Tuesday, July 17, 2012

Considering Acts of Service


The words an Acts of Service person wants to hear most are these: “Let me do that for you” (“The 5 Love Languages”). Making more work or promising to help and then not can bring hurt feelings (“The 5 Love Languages”).

I decided to start with this language because it is my lowest. I thought for a long time it was tied with the rest, but I decided to take the “For Singles” quiz on the 5 Love Languages website and got a zero.

I think women can falsely believe this is our love language because we feel pleased when our husbands pitch in around the house. As progressive as we are, women, in general, are still often expected to take care of the majority of that work. I don’t say it to be controversial—I say it because I see it over and over and over again: in my generation, in ones before me, and in younger generations as well. “We’ve come a long way baby…” but some mindsets are still lingering. I also don’t say it to make some sweeping statement about who should be doing what in a home, but I do think a conversation on roles and responsibilities would be valuable.

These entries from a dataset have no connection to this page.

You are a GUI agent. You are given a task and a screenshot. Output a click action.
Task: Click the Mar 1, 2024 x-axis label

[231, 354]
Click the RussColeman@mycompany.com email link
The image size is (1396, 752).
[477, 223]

If you aren’t married yet, you can watch how your possible in-laws handle things, or ask your fiancé how things were handled in his or her house. Often we mimic the setting we grew up in.

One difference in the traditional mindset may arise when love languages are considered. Whether or not your father-in-law helped around the household chores, if your husband’s love language is Acts of Service, he might be more obliging to do these tasks because he is saying “I love you” with every sweep of the broom, every folding of the socks. In turn, your mopping, vacuuming, wiping, and cleansing will mean a lot more to him than you simply doing what needs to be done.

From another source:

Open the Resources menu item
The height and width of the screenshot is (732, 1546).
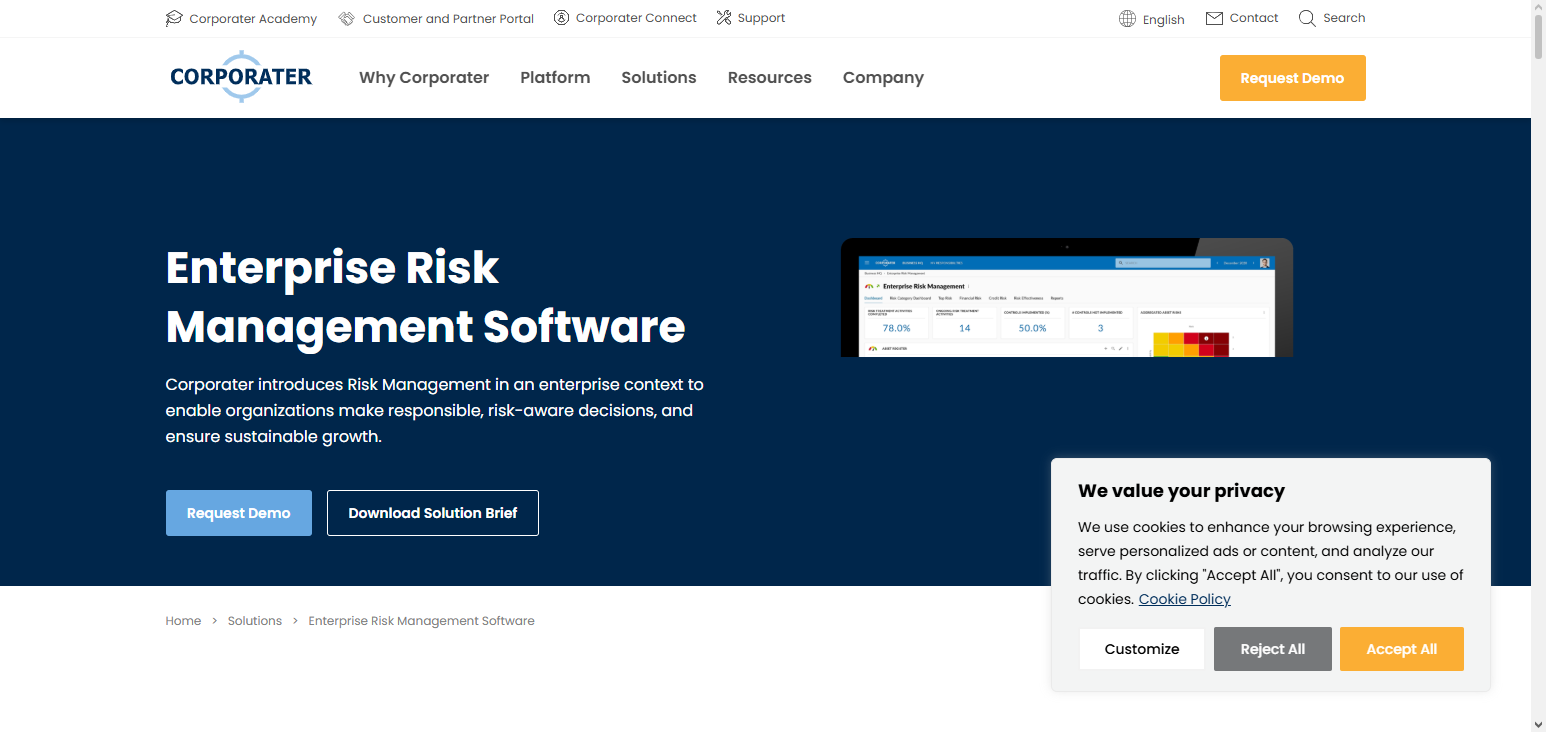769,78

Men, if your wife’s love language is Acts of Service, then your helping around the house is far more than a comment on your stance on feminism. It actually has nothing to do with that at all, but everything to do with learning to show your affection for her in one of the ways she needs it most.

Just because I scored low on Acts of Service doesn’t mean I don’t need help. In fact, I find myself getting incredibly frustrated when this language is left unspoken. Why? Because, as I wrote before in this post, marriage is a partnership, and with us both working outside the home, I need us both to be working equally inside the home as well.

Besides taking the quiz on the book’s website, you can consider this question: do you feel loved, appreciated, and cared for when someone helps you with chores, lawn work, cooking, or cleaning? Do you feel neglected and extraordinarily frustrated when these things are ignored, or when it feels that each of these areas of work is left up to you?

Here is a question to discuss with your spouse: what are three things you’d love to have done around the house without having to mention it? Make sure you are careful with your wording. “You are such a mess; please just pick up your socks for once in your life,” isn’t the best way to say it. “I love it when you pick up your socks,” is much more positive. Once you’ve come up with some answers, it will be time to put intention into action.




Chapman, Gary. The 5 Love Languages. Chicago: Northfield, 1995. Print.

“The 5 Love Langugages.” The 5 Love Languages. Moody Publishers. n.d. Web. 11 May 2012.